The budget proposed a significant and unexpected reversal in tax policy. Under the budget proposal, interest expense incurred to acquire shares of a foreign affiliate generally would not be deductible unless and until those shares generate income that is taxed in Canada. The proposed rules were to apply to interest accruing from January 1, 2008 for debt incurred on or after budget day; for existing debt, the rules were to apply to interest accruing from January 1, 2009 (for related party debt) and January 1, 2010 (for third party debt). Many taxpayers and advisors expressed concerns not only about the adverse impact of the proposed rules, but also with regard to their proposed application to existing term debt arrangements that in many cases would extend beyond the transitional period.
The budget proposal generated significant controversy. The proposal would have made a fundamental change in longstanding practice, with a limited transitional period. A growing chorus of opposition emerged in Canada’s business community, as the proposal was expected to significantly increase the cost of capital to Canadian corporations, thus limiting the ability of Canadian companies to compete in a global market, particularly with respect to cross-border mergers and acquisitions. The government’s decision to withdraw the proposal will no doubt be viewed favourably by many taxpayers.
It is interesting that the release of the budget proposal, on March 19, 2007, coincided with the release of "dual consolidated loss" regulations by the U.S. government. Many observers believe the two governments co-ordinated their releases to effectively eliminate well-known "double dip" structures – with the U.S. announcement ending the viability of certain hybrid debt structures and the Canadian announcement shutting down the "tower" structure.
The May 14 Announcement
The May 14 announcement seems intended to scale back the broad budget proposal to a more modest proposal, albeit one that would still end the viability of some specific arrangements such as the "tower" structure.

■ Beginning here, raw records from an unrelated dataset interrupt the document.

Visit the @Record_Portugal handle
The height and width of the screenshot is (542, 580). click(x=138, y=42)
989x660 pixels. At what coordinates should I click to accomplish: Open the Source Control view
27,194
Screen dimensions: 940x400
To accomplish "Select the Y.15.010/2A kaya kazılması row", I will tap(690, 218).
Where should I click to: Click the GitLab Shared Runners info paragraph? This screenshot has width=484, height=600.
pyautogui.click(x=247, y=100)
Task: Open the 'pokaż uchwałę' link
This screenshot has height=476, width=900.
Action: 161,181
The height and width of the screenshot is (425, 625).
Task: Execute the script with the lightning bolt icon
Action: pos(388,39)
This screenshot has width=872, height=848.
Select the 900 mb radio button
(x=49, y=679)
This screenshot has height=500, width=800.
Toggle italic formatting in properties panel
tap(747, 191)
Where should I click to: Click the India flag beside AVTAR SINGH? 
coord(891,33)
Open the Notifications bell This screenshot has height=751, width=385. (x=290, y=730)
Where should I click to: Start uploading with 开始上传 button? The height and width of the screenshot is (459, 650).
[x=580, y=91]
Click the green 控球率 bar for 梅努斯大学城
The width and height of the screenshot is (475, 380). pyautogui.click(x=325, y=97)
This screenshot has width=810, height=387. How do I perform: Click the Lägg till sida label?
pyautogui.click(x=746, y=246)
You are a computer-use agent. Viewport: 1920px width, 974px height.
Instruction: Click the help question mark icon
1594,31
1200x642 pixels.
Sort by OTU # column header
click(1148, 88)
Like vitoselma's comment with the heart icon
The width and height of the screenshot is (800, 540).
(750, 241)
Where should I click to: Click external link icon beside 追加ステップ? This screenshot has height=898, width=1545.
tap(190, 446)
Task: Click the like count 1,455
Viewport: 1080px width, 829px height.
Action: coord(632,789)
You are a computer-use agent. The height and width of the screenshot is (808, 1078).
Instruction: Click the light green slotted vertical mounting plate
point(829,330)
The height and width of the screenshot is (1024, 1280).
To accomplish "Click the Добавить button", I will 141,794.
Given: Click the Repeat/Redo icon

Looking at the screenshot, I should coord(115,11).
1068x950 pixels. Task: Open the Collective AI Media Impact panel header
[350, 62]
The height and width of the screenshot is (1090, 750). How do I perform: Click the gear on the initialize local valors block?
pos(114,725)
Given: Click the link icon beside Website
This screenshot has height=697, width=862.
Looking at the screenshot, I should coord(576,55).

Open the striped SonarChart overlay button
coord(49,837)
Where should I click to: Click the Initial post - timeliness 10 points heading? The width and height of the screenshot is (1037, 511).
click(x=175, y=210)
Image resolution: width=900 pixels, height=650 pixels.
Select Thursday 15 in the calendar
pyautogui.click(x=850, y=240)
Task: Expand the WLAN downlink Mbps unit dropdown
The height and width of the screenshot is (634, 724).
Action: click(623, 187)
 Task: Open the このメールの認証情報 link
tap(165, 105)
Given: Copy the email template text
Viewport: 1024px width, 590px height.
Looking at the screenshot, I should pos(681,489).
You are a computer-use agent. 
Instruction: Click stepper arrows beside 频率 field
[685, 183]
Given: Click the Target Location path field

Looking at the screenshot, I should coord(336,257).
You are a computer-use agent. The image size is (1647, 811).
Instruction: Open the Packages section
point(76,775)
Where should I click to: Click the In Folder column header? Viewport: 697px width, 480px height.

An across-the-board denial of interest deduction is no longer proposed. Interest relating to an investment in a foreign affiliate will generally continue to be deductible, subject to the narrower restriction described below. Most importantly, no change to existing law is proposed to take effect until January 1, 2012.
Under the new proposal, beginning January 1, 2012, no deduction will be available for a corporation’s interest expense relating to an investment in a foreign affiliate to the extent of the corporation’s "double dip income". Very generally, a Canadian corporation will have "double dip income" if:
- the corporation has a foreign affiliate,
- that foreign affiliate earns income from an inter-affiliate debt obligation,
- that debt obligation can be linked to corresponding debt of the corporation,
- that income is deemed to be "active" business income, and
- that income has borne foreign taxes at rates less than Canadian statutory rates.
Double dip income would not generally arise where a Canadian corporation borrows to acquire shares of a foreign affiliate in the absence of a related inter-affiliate debt obligation at the level of the foreign affiliate. It would not arise merely because of inter-affiliate leasing or licensing arrangements. It could, however, arise where a "low" taxed foreign affiliate earns income on inter-affiliate debt. Income of a foreign affiliate could be subject to "low" foreign taxes either because the affiliate is resident in a country with a favourable tax regime, such as Barbados or Ireland, or because the affiliate is not treated as a taxable entity, as in the case of some double dip structures. It could also arise where the foreign affiliate pays less than the Canadian statutory tax rate due to deduction of loss carryovers or other amounts in the foreign jurisdiction.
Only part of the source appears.